Los principales mercados asiáticos registraban este martes fuertes caídas, como las registrados el lunes en América y Europa, luego que el banco de inversión estadounidense Lehman Brothers se acogió a la protección por quiebra, su rival Merrill Lynch acordó su venta y la Reserva Federal decidió ayudar a la lastimada industria financiera.
En este mismo marco, el secretario de Comercio Henry Paulson hablará este día de los próximos pasos del gobierno federal estadounidense para contener los efectos de la crisis económica, en un foro de la Institución Brookings.
Estos drásticos movimientos en los cimientos de Wall Street podrían no ser los últimos.
Mientras Lehman apagaba la luz y Merrill Lynch perdía su independencia, el gigante de las aseguradoras American International Group (AIG) llamaba a la puerta de la Reserva Federal, en busca de los 40 mil millones de dólares que necesita para sobrevivir.
En Europa, para hacer frente a la crisis, el Banco Central Europeo y el Banco de Inglaterra inyectaron decenas de miles de millones en el mercado para sostener a sus bancos comerciales.
Por su parte, 10 de los principales bancos del mundo, desde el Deutsche Bank hasta el Goldman Sachs Group, unían sus fuerzas al crear un nuevo fondo de emergencia de 70 mil millones de dólares para protegerse de las consecuencias de la quiebra de Lehman.
En Wall Street, el Dow Jones perdió 4.42% (504.48 puntos) para ubicarse en 10 mil 917.51 unidades, su mayor caída desde los ataques terroristas del 11 de septiembre del 2001.

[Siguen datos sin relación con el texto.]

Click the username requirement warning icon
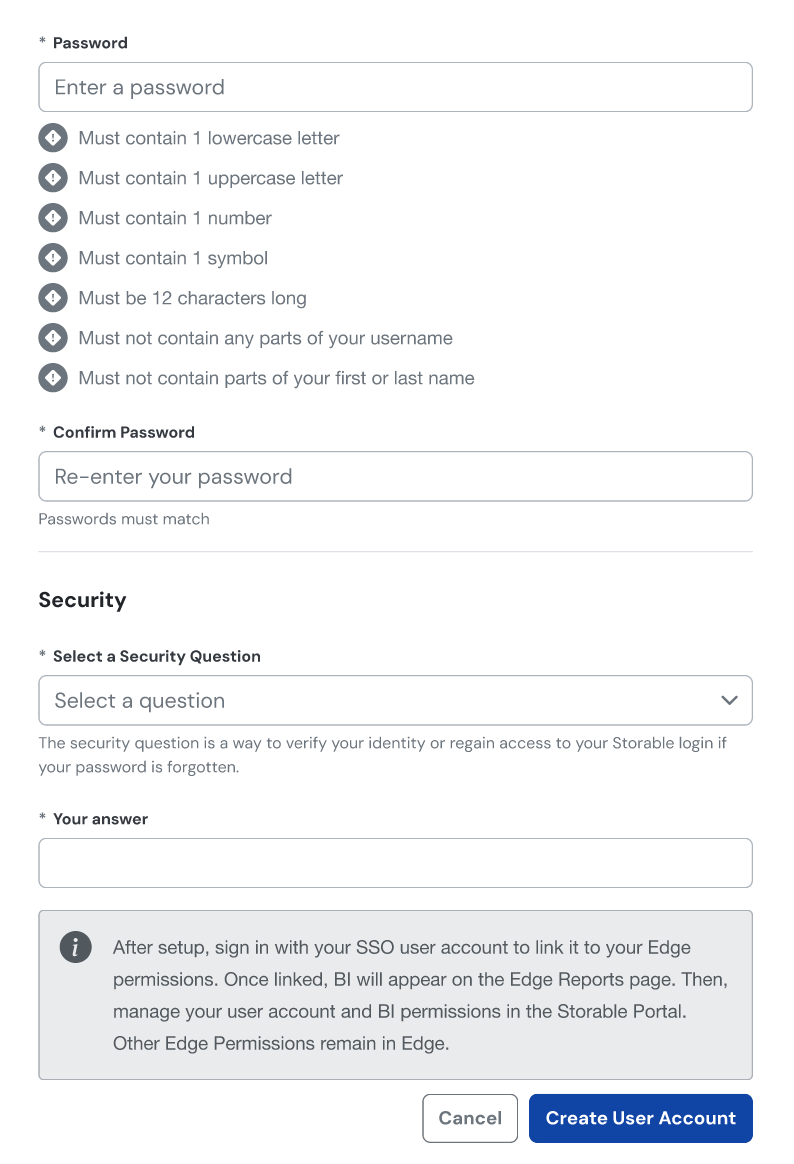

Las bolsas europeas también siguieron la inercia como el Ibex-35 español que perdió 4.5% (la cuarta mayor del año) hasta los 10 mil 899 puntos.

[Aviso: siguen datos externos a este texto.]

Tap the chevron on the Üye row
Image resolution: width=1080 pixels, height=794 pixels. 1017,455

En tanto, el Nikkei de la Bolsa de Valores de Tokio inició este martes sus operaciones con una fuerte caída de 487.78 puntos (3.99%) para quedar 11 mil 726.98 unidades.

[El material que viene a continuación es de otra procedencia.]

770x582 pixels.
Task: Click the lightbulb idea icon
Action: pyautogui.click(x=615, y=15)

Mientras los mercados financieros sufrían el descalabro, el gobierno de Estados Unidos ha defendido su decisión de no intervenir en el último capítulo de la crisis originada en el país hace ya 14 meses.
Ante la crisis, el secretario del Tesoro de Estados Unidos, Hank Paulson, dijo que en ningún momento consideró apropiado arriesgar el dinero de los contribuyentes para salvar a Lehman, pero el fin de semana mantuvo negociaciones para intentar salvar a la firma, el cuarto banco de inversiones del país.
A su vez, al gobierno también le debió inquietar poner más dinero público en juego, después de que hace una semana colocara sobre la mesa miles de millones de dólares para evitar la caída de las compañías hipotecarias Fannie Mae y Freddie Mac, semipúblicas y que avalan casi la mitad de los préstamos inmobiliarios del país.